## [EXERCISE DETAILS]
Go through the entries below and tally the lines holding "agent"; please reply with the number only.

## [DATA PROVIDED]
+ + + + +

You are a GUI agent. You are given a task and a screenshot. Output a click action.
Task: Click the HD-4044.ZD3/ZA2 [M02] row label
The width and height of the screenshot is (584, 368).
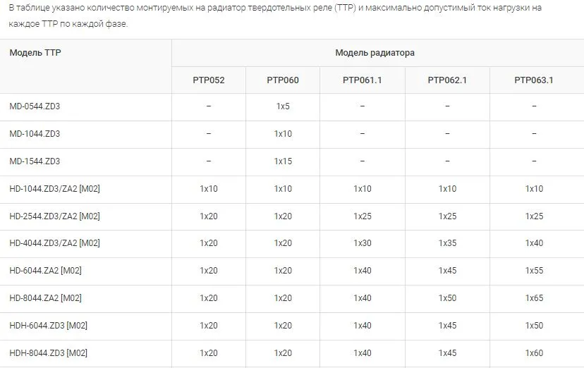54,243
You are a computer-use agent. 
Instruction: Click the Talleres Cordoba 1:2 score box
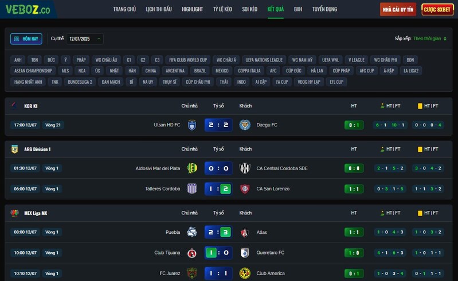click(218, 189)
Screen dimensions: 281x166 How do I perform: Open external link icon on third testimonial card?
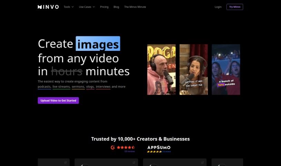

+ + + + +

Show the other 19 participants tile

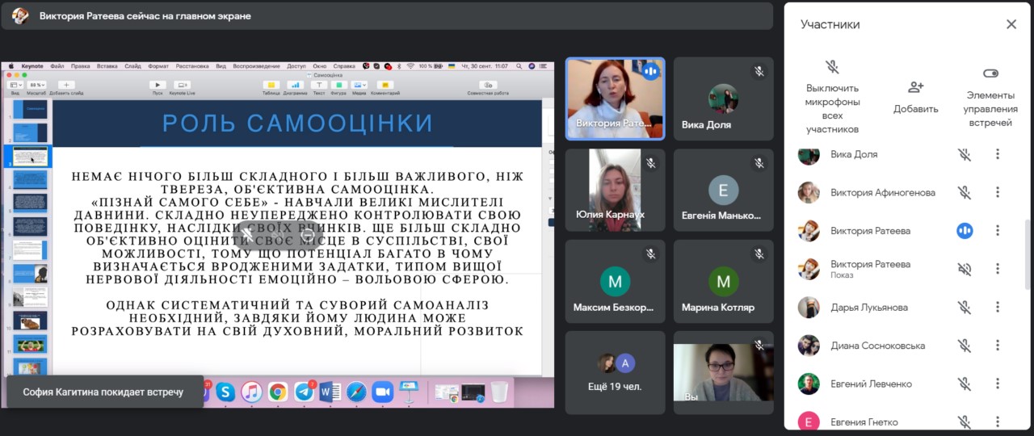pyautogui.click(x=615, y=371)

+ + + + +

## [YOUR RESPONSE]
2